Jodi Cigel, Stevens Point, Wisconsin
Prep: 20 min.
Bake: 2¼ hours + standing
Yield: 6 servings.
• 1 package (7½ ounces) corn bread/muffin mix, prepared as directed and crumbled or 3 cups corn bread crumbs
• 3 cups unseasoned stuffing croutons
• 1/2 cup each chopped celery, fresh mushrooms and fully cooked ham
• 1/4 cup chopped sweet red pepper
• 1/4 cup chopped green onions
• 4 teaspoons chopped fresh savory or 1 teaspoon dried savory
• 3/4 teaspoon salt
• 1/2 teaspoon pepper
• 3 tablespoons vegetable oil
• 1 to 1½ cups chicken broth
• 1 roasting chicken (6 to 7 pounds)
1) In a large bowl, combine corn bread crumbs and croutons. In a large skillet, saute the celery, mushrooms, ham, red pepper, onions, savory, salt and pepper in oil until vegetables are tender. Add to crumb mixture. Stir in enough broth to moisten.

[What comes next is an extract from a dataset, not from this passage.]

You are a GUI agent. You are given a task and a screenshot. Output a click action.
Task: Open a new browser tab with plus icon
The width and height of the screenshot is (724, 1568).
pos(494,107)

2) Stuff chicken. Place breast side up on a rack in a large roasting pan.
3) Bake, uncovered, at 350° for 2¼ to 3 hours or until a meat thermometer reads 180° for chicken and 165° for stuffing. Let stand for 10-15 minutes before removing stuffing and carving.
Stuffing may be baked separately in a 2-qt. covered baking dish at 350° for 45 minutes.

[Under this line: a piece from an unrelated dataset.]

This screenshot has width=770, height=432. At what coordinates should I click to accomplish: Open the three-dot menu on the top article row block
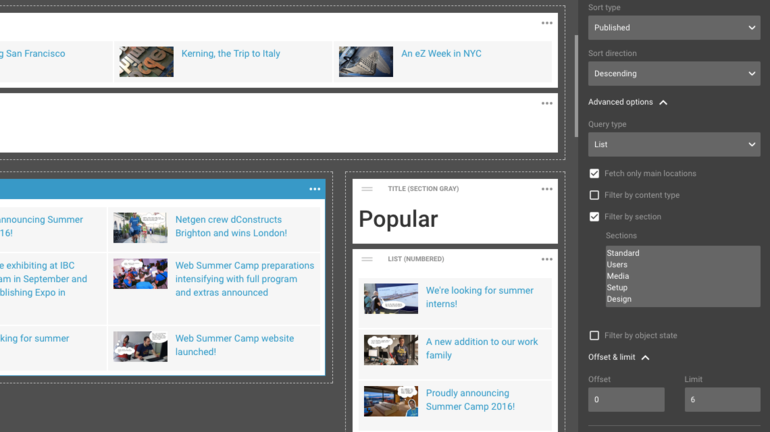point(547,23)
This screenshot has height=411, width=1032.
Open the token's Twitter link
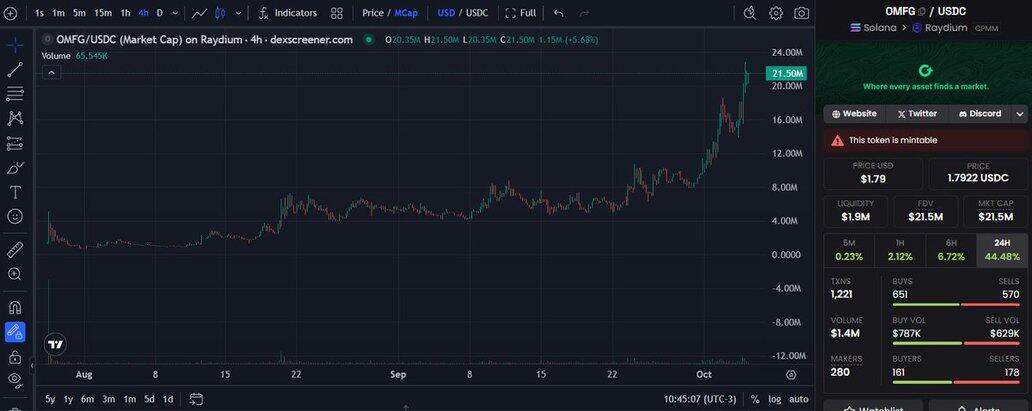pos(916,114)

1 serving equals 817 calories, 44 g fat (11 g saturated fat), 193 mg cholesterol, 1,179 mg sodium, 39 g carbohydrate, 2 g fiber, 63 g protein.
• Herb-Rubbed Stuffed Chicken: In a small bowl, combine 1 teaspoon each onion salt and vegetable oil, 1/2 teaspoon each dried thyme and dried rosemary, crushed, and 1/4 teaspoon each grated orange peel and pepper. Rub over chicken before baking.